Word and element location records
= = =
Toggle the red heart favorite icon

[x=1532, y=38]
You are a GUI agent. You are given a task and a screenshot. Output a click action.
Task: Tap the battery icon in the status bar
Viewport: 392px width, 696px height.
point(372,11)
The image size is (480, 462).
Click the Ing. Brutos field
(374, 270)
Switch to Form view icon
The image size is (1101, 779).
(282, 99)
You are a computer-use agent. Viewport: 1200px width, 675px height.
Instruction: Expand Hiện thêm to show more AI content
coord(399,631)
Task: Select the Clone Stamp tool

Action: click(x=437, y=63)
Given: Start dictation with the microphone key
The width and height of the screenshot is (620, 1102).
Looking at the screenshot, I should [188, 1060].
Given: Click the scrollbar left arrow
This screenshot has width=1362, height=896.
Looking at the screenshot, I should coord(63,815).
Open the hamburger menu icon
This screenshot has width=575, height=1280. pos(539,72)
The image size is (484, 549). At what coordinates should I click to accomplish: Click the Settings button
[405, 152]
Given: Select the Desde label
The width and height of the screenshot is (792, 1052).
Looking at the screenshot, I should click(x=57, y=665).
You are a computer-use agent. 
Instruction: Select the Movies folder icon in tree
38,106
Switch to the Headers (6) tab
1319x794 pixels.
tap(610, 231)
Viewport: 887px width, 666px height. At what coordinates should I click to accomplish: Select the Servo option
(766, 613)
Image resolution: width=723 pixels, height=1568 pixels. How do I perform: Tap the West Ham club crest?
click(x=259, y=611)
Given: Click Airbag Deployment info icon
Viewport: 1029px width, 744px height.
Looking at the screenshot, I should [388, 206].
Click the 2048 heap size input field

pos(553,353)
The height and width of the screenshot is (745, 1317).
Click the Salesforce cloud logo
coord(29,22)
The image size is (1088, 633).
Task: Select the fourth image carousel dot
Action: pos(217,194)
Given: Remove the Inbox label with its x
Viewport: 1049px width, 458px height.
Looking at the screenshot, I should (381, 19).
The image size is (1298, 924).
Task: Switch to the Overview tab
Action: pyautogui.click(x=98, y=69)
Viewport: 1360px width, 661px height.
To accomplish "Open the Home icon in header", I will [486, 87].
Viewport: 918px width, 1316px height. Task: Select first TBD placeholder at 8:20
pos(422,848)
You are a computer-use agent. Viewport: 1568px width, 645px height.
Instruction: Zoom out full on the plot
= = =
_WHAT THE EXERCISE ASKS_.
Arrange the lines from the start of the entries through the line holding "Action: click(x=437, y=63)", inclusive, as a Markdown table with the columns Row and Line. Number each row and leave out blank lines.

_TASK RESPONSE_.
| Row | Line |
|---|---|
| 1 | Toggle the red heart favorite icon |
| 2 | [x=1532, y=38] |
| 3 | You are a GUI agent. You are given a task and a screenshot. Output a click action. |
| 4 | Task: Tap the battery icon in the status bar |
| 5 | Viewport: 392px width, 696px height. |
| 6 | point(372,11) |
| 7 | The image size is (480, 462). |
| 8 | Click the Ing. Brutos field |
| 9 | (374, 270) |
| 10 | Switch to Form view icon |
| 11 | The image size is (1101, 779). |
| 12 | (282, 99) |
| 13 | You are a computer-use agent. Viewport: 1200px width, 675px height. |
| 14 | Instruction: Expand Hiện thêm to show more AI content |
| 15 | coord(399,631) |
| 16 | Task: Select the Clone Stamp tool |
| 17 | Action: click(x=437, y=63) |